• _SUPPLIED RECORDS_:
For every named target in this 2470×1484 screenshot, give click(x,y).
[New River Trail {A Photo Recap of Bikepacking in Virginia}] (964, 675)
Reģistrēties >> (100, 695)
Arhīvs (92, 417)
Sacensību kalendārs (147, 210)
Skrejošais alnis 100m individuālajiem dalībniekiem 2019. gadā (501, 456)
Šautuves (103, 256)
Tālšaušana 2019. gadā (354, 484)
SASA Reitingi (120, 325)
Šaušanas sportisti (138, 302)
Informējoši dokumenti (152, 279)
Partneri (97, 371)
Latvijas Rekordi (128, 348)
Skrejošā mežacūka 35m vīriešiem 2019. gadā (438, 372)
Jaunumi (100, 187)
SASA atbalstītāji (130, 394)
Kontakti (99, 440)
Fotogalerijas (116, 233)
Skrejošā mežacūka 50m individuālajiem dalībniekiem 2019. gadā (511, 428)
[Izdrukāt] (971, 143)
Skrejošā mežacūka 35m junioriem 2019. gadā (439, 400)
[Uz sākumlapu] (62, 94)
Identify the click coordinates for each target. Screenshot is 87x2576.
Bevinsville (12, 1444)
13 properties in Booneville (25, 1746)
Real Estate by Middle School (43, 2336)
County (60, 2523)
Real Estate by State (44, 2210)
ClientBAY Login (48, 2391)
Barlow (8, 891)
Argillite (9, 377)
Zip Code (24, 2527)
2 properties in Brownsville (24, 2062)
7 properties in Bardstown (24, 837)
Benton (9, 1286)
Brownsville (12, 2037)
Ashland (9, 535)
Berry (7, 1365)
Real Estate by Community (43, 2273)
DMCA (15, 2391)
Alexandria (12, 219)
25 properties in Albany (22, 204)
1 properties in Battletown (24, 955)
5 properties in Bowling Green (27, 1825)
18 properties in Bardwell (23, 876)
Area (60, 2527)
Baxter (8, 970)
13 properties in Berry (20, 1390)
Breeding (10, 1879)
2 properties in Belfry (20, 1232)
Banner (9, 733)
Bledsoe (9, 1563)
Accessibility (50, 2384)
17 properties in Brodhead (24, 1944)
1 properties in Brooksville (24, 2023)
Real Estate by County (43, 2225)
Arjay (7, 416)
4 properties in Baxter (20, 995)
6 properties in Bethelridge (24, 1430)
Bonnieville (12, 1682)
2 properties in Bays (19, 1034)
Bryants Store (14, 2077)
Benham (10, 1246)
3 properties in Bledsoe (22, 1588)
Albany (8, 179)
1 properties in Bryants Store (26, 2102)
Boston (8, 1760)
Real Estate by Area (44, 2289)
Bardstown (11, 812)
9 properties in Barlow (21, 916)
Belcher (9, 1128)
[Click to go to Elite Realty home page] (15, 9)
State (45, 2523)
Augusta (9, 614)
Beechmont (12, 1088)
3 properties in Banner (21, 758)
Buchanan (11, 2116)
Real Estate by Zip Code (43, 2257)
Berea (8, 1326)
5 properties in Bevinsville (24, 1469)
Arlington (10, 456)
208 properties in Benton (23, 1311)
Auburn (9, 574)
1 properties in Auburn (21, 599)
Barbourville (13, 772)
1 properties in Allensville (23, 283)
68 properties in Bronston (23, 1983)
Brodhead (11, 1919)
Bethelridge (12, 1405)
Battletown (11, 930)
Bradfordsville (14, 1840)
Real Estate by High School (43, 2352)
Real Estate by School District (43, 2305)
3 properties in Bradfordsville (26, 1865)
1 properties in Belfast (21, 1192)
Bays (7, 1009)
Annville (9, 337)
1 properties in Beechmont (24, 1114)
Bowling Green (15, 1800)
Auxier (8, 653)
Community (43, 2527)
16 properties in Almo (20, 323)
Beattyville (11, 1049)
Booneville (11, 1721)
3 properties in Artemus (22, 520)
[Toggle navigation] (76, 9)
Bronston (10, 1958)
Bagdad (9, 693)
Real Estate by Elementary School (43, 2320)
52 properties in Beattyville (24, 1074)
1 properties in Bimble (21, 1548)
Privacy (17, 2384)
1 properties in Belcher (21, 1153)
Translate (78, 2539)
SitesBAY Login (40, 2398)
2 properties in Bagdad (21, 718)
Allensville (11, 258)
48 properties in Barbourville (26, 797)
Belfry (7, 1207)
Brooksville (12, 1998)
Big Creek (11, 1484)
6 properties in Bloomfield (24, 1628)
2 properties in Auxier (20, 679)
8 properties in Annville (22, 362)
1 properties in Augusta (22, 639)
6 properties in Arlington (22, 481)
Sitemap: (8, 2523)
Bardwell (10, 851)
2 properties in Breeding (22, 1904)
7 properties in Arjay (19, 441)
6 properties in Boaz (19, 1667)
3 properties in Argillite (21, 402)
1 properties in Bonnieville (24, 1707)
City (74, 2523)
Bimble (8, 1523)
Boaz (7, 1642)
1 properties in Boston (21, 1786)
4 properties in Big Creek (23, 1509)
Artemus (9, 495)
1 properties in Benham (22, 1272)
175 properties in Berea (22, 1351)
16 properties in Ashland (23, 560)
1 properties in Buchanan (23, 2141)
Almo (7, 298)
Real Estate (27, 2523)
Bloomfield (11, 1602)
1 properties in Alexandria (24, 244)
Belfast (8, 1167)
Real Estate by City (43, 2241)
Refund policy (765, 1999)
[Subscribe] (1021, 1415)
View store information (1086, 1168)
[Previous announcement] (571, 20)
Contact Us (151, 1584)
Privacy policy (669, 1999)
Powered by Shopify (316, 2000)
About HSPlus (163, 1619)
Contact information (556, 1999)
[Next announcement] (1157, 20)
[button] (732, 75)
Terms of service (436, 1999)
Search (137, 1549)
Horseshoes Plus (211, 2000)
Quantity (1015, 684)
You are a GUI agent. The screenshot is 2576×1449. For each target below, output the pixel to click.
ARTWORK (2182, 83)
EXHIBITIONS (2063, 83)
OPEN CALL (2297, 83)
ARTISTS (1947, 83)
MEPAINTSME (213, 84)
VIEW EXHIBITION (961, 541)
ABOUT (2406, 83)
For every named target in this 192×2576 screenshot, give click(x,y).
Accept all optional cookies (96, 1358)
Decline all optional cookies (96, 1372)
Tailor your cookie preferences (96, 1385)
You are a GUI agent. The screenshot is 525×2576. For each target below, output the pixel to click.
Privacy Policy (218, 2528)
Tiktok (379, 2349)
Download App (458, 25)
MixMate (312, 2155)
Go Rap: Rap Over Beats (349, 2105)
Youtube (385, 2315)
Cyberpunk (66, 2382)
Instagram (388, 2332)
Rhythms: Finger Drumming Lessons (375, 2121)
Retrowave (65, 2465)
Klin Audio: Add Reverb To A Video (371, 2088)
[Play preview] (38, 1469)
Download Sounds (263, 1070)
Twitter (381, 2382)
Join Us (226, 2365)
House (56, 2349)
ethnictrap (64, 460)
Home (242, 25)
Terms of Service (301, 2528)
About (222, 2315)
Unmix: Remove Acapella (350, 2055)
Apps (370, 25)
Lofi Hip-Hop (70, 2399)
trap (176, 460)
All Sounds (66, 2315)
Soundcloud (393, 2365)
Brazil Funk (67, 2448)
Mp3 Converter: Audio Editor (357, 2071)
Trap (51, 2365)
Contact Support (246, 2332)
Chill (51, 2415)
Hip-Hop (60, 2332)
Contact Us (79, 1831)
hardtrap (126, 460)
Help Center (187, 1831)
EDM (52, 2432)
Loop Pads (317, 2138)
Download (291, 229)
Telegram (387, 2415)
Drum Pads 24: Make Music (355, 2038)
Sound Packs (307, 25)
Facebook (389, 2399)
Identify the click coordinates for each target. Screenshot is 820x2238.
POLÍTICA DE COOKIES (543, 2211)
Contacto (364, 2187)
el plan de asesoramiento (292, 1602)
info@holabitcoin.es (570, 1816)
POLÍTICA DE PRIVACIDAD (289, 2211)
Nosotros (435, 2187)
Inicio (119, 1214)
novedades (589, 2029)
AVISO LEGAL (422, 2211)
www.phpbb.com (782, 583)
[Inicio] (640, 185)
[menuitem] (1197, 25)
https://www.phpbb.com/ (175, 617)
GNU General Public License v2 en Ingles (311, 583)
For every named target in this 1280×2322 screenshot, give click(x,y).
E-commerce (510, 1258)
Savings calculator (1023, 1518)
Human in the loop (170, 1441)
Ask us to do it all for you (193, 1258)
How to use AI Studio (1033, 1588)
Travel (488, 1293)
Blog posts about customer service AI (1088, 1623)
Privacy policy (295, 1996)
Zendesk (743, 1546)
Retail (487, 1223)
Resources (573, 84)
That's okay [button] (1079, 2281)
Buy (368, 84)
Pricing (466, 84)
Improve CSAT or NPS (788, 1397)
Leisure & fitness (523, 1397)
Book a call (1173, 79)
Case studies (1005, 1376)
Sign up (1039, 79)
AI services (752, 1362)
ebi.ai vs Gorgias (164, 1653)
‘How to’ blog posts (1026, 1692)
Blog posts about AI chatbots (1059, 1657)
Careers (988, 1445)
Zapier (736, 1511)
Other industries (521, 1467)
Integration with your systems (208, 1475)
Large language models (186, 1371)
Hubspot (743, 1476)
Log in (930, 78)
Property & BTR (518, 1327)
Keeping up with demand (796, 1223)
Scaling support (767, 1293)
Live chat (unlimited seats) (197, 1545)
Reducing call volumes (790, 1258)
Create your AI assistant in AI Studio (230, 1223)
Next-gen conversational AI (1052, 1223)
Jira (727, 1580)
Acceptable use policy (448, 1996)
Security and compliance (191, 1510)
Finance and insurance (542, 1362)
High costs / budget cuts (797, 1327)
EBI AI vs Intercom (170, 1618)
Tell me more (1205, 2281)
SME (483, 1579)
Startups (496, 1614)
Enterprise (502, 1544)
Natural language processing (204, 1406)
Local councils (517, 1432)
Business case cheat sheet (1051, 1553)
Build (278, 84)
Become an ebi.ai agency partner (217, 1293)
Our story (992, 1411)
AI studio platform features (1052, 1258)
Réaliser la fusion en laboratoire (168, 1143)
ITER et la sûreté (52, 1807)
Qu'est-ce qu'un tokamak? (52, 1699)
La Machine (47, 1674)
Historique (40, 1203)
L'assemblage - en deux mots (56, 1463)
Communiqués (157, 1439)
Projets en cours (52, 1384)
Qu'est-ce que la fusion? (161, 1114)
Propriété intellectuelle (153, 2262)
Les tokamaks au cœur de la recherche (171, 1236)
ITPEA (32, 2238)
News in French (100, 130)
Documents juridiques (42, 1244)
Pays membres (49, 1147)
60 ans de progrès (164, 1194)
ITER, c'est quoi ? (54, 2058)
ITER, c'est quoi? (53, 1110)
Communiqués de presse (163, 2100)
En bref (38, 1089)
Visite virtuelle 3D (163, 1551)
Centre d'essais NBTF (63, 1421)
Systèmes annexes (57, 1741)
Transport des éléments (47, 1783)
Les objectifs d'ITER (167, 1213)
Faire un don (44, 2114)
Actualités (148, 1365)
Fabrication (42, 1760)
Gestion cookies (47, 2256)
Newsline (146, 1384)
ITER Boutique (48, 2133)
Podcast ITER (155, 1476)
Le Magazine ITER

• _TASK STATEMENT_:
Begin at the first line of the entries above and copy every line exactly, ending with the line that contains "[Izdrukāt] (971, 143)".

• _OUTPUT BELOW_:
For every named target in this 2470×1484 screenshot, give click(x,y).
[New River Trail {A Photo Recap of Bikepacking in Virginia}] (964, 675)
Reģistrēties >> (100, 695)
Arhīvs (92, 417)
Sacensību kalendārs (147, 210)
Skrejošais alnis 100m individuālajiem dalībniekiem 2019. gadā (501, 456)
Šautuves (103, 256)
Tālšaušana 2019. gadā (354, 484)
SASA Reitingi (120, 325)
Šaušanas sportisti (138, 302)
Informējoši dokumenti (152, 279)
Partneri (97, 371)
Latvijas Rekordi (128, 348)
Skrejošā mežacūka 35m vīriešiem 2019. gadā (438, 372)
Jaunumi (100, 187)
SASA atbalstītāji (130, 394)
Kontakti (99, 440)
Fotogalerijas (116, 233)
Skrejošā mežacūka 50m individuālajiem dalībniekiem 2019. gadā (511, 428)
[Izdrukāt] (971, 143)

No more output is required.